| Stored data |
---------------

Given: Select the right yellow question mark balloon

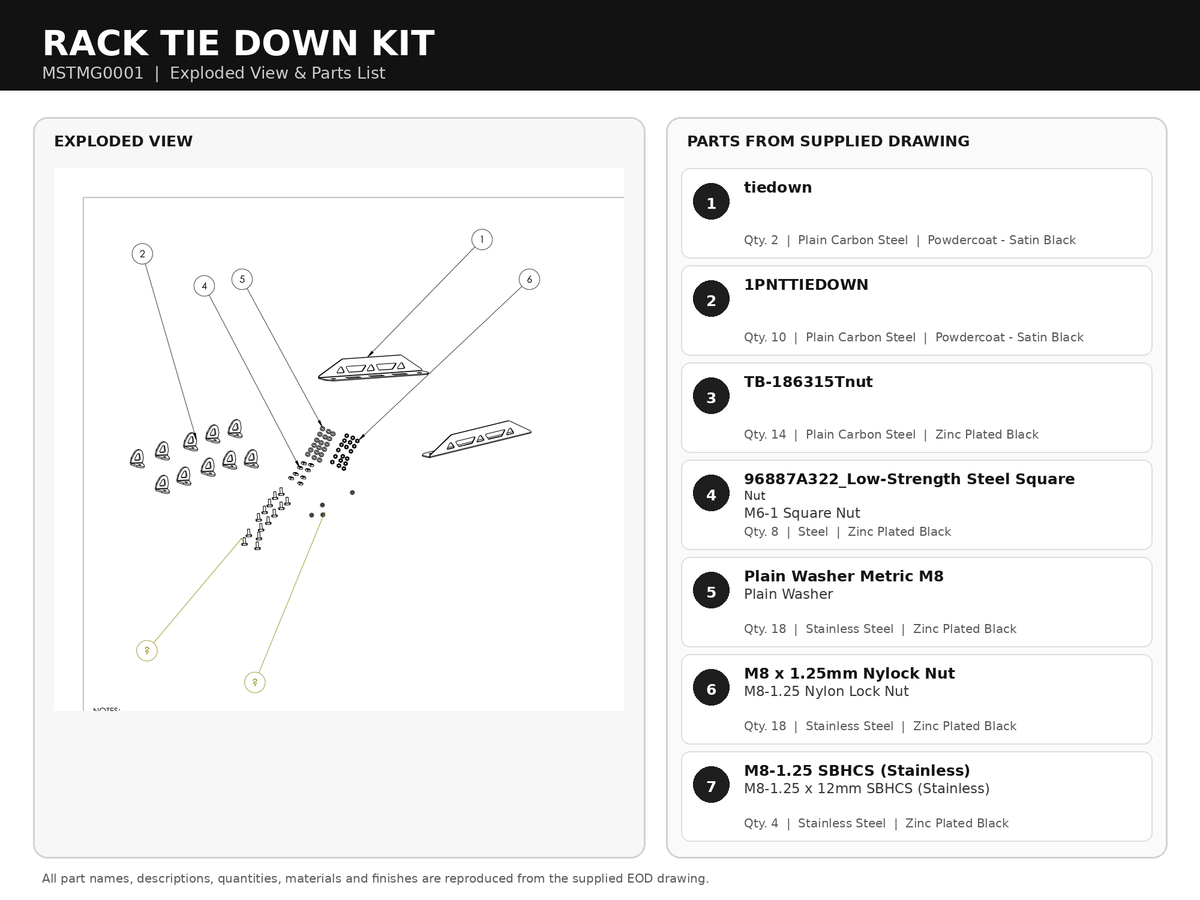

---------------

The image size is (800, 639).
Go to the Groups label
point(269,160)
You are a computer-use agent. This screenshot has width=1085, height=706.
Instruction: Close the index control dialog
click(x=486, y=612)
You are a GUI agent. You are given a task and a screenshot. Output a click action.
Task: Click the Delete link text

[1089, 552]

---------------

| What you are asked to do |
Which lines of the listing above contain the string "agent"? Find each one and copy it in full, matching case exactly.

| Answer to this task |
You are a computer-use agent. This screenshot has width=1085, height=706.
You are a GUI agent. You are given a task and a screenshot. Output a click action.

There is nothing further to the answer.